Many children and adults mistakenly believe that what happens to them (the situation) determines how they feel. For example, their train is late and they feel angry or they have to give a presentation to a big group of people and they feel scared. In the 1960s Psychiatrist Aaron Beck theorised that this is not the case instead he put forward that:

It is not the situation but what you think about the situation that determines how you feel.

For example, if you miss the train and think, ‘Oh great now I’m going to be late, my day is ruined’ you will feel frustrated and angry, if however, you think, ‘Oh well, another one will be along in 5 or 10 minutes, I might still make it on time’ you will feel okay. See another example below.
The way people tend to think about situations in their life has implications for their health and success. Individuals who tend to think negatively about situations do less well in terms of academic, social, employment and sporting outcomes and often have more physical and mental health problems than people who tend to think positively.

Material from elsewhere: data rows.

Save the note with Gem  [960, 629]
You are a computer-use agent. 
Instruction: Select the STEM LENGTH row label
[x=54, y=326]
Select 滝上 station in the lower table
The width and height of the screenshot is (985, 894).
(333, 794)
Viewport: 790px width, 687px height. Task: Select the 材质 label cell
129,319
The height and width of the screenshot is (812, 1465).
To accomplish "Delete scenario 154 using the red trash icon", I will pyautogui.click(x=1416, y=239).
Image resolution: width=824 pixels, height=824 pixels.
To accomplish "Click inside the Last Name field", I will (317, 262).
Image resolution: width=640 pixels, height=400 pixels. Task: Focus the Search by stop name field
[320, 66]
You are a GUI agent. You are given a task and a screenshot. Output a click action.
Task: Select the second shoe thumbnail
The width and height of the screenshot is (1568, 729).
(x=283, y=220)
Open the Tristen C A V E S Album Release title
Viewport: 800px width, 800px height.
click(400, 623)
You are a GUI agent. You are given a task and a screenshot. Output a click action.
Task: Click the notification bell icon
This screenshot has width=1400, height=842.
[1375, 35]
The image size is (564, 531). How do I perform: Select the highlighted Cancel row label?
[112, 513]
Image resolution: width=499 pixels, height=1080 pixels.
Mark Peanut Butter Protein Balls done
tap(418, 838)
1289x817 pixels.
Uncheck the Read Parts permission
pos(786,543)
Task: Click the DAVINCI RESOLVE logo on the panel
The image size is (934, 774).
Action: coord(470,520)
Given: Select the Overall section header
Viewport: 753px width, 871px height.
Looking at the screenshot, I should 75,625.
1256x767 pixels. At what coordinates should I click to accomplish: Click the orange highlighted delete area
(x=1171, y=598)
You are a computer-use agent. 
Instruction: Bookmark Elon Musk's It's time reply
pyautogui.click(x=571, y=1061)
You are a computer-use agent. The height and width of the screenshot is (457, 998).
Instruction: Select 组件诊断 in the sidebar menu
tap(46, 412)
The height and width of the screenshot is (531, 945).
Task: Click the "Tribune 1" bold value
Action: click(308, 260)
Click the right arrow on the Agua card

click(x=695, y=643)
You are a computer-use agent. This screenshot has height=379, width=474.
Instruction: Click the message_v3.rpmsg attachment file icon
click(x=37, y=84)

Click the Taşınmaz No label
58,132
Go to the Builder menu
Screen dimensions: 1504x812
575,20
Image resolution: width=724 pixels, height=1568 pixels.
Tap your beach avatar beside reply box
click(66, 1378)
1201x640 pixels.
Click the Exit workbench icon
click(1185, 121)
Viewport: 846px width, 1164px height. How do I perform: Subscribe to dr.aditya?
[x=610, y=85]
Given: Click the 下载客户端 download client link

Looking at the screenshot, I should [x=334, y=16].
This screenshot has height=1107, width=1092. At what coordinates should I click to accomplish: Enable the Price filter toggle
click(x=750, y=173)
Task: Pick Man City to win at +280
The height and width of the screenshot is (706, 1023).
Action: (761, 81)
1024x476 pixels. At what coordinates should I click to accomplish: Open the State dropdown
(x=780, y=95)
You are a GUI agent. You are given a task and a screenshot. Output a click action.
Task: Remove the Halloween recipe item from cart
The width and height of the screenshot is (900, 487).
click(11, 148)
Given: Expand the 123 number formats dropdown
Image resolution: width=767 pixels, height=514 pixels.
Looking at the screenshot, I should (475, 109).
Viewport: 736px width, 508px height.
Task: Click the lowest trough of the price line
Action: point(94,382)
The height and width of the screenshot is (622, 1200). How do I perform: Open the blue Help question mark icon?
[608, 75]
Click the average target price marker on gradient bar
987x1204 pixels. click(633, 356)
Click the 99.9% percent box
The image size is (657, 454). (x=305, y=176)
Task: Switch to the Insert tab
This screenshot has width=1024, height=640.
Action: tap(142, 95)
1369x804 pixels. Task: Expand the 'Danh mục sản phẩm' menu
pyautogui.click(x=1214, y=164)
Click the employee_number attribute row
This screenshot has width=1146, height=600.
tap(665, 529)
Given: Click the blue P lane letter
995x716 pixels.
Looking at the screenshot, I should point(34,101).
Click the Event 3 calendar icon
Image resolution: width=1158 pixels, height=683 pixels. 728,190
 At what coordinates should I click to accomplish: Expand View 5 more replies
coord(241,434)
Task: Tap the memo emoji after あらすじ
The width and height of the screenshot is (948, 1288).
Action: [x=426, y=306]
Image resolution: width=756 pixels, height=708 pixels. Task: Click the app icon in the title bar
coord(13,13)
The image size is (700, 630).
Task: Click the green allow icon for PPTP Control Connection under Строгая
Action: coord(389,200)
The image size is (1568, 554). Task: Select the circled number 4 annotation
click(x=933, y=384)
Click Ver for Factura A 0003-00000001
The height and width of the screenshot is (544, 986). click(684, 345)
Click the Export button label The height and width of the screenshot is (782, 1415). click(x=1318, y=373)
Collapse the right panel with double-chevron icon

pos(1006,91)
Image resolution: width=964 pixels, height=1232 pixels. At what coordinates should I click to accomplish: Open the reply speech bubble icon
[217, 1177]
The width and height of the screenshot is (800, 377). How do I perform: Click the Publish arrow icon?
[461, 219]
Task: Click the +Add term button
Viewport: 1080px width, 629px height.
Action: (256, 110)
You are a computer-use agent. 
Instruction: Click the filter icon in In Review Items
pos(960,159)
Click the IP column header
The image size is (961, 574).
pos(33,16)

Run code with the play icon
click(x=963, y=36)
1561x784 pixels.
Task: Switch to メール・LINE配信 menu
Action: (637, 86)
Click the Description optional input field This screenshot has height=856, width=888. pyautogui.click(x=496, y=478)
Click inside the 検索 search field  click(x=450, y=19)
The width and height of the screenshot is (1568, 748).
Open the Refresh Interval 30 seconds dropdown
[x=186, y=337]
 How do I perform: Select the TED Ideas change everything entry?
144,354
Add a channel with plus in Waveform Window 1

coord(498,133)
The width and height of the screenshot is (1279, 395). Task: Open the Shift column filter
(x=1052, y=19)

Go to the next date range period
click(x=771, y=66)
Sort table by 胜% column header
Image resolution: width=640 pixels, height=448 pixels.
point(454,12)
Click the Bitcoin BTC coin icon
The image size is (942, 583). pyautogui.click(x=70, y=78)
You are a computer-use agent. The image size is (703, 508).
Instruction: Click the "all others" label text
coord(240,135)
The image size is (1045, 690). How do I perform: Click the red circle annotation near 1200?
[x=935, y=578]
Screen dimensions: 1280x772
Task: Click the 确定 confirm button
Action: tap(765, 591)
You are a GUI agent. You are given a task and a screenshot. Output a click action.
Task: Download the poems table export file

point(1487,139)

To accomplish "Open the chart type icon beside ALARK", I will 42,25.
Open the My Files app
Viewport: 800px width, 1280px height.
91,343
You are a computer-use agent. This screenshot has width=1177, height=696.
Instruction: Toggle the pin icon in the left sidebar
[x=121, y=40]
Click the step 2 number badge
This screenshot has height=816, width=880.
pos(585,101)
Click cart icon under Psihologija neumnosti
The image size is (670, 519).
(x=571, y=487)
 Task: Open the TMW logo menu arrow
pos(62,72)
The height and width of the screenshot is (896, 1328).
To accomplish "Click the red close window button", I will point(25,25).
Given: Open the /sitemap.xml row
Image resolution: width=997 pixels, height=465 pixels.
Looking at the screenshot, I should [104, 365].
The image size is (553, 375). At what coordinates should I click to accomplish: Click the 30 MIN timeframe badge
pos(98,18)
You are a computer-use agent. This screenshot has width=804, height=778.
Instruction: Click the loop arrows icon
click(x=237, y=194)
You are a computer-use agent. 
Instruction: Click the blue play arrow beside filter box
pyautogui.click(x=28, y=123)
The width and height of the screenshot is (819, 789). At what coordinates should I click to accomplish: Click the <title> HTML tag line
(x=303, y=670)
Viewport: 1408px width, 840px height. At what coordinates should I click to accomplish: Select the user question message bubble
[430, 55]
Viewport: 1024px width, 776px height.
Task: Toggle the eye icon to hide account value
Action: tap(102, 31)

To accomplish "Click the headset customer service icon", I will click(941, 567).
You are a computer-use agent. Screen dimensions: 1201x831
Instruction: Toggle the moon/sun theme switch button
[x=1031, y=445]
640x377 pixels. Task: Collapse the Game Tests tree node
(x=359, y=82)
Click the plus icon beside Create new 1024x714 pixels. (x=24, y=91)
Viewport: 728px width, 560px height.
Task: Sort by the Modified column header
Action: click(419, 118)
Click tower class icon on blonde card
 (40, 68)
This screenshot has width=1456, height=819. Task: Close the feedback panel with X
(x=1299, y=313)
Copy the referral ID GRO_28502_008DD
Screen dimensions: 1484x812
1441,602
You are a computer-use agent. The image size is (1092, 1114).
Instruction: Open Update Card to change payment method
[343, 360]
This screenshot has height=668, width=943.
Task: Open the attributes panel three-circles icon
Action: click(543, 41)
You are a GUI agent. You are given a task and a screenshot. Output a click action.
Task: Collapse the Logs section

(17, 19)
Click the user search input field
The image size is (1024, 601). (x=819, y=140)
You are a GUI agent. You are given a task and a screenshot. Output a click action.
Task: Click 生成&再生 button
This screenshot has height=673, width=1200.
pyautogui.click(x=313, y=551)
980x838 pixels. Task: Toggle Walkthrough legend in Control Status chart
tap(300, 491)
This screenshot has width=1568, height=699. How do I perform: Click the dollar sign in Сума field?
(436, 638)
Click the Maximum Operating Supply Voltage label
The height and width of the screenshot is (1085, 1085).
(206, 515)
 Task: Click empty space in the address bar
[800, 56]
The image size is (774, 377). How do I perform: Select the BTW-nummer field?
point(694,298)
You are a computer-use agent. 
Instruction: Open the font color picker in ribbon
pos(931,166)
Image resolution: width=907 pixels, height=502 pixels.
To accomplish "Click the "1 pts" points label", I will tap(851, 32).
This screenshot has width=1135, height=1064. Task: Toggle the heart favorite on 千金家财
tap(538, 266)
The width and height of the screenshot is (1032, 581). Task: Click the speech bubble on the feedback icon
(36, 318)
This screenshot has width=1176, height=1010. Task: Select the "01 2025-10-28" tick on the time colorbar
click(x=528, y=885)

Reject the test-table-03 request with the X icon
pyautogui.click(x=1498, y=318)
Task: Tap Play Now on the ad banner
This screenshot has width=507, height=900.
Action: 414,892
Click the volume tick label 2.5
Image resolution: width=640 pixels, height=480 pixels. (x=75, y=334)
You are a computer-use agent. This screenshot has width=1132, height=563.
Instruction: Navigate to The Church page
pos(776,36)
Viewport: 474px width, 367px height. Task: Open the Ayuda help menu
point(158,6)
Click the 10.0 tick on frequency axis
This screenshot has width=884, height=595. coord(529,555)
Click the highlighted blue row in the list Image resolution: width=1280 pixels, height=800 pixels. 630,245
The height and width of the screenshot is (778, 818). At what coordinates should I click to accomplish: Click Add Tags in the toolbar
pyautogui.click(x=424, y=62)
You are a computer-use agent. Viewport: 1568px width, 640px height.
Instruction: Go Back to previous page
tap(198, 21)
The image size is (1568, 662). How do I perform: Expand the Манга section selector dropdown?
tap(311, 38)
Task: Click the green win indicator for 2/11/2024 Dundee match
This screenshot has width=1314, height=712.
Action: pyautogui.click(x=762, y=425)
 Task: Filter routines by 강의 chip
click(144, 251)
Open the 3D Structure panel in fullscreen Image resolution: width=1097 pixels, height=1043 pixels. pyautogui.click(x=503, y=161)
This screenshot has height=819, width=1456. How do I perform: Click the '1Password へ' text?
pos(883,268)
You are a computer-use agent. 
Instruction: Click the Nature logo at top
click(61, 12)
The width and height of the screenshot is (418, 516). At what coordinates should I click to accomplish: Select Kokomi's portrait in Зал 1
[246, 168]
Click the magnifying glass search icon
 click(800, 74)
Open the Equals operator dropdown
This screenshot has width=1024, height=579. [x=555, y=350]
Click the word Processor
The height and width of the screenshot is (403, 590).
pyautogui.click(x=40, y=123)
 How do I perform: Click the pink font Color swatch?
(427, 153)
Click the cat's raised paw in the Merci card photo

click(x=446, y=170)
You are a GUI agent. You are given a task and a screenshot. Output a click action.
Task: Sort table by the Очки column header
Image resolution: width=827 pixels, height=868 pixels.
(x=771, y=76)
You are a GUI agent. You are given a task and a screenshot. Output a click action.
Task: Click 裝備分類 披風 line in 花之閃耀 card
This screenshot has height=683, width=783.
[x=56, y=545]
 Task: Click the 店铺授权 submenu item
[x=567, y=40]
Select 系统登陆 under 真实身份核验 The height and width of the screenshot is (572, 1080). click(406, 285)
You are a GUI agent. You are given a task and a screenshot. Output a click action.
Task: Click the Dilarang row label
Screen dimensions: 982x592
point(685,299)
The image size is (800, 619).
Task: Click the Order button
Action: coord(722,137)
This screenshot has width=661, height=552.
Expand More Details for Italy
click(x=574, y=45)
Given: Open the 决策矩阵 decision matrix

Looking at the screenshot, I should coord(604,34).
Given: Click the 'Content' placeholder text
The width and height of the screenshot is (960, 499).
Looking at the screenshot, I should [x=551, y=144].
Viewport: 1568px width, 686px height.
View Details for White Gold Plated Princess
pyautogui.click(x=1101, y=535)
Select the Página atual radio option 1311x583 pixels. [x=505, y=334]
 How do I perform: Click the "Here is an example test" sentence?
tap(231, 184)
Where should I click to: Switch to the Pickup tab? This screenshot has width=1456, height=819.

Change-self-talk-increase-motivation-classroom

This does not mean you need to change your thinking to being positive all of the time. This can also be unhelpful. We do however need to teach children to think accurately about a situation. When we think negatively about a situation, for example, ‘I always spell poorly, I’m stupid’, we are not thinking accurately. We are not ‘stupid’. We might be having trouble today remembering how to spell all of our spelling words, but we are not ‘stupid’, we may just need more practice spelling the word.

Teaching children that what they think determines the way they feel, AND that with practicethey can change how they think about a situation, to see it more accurately is one of the most important lessons in building resilience. It important as it provides children with some control over situations in which they feel powerless (for example when their parents fight, or a child calls them names). Teaching children that they can learn to control they way they think about a situation, which can in turn help them adjust how they feel and act, can be very powerful.

Teachers can help children to think more accurately. Some strategies include:

1. Teach them to recognise their own thoughts. Talk to children about their thoughts or ‘self talk’ that comments on what they and others are doing. If a child has trouble identifying the thoughts, have them look into a mirror and ‘listen’ to what they are saying in their mind as they think about themselves or others.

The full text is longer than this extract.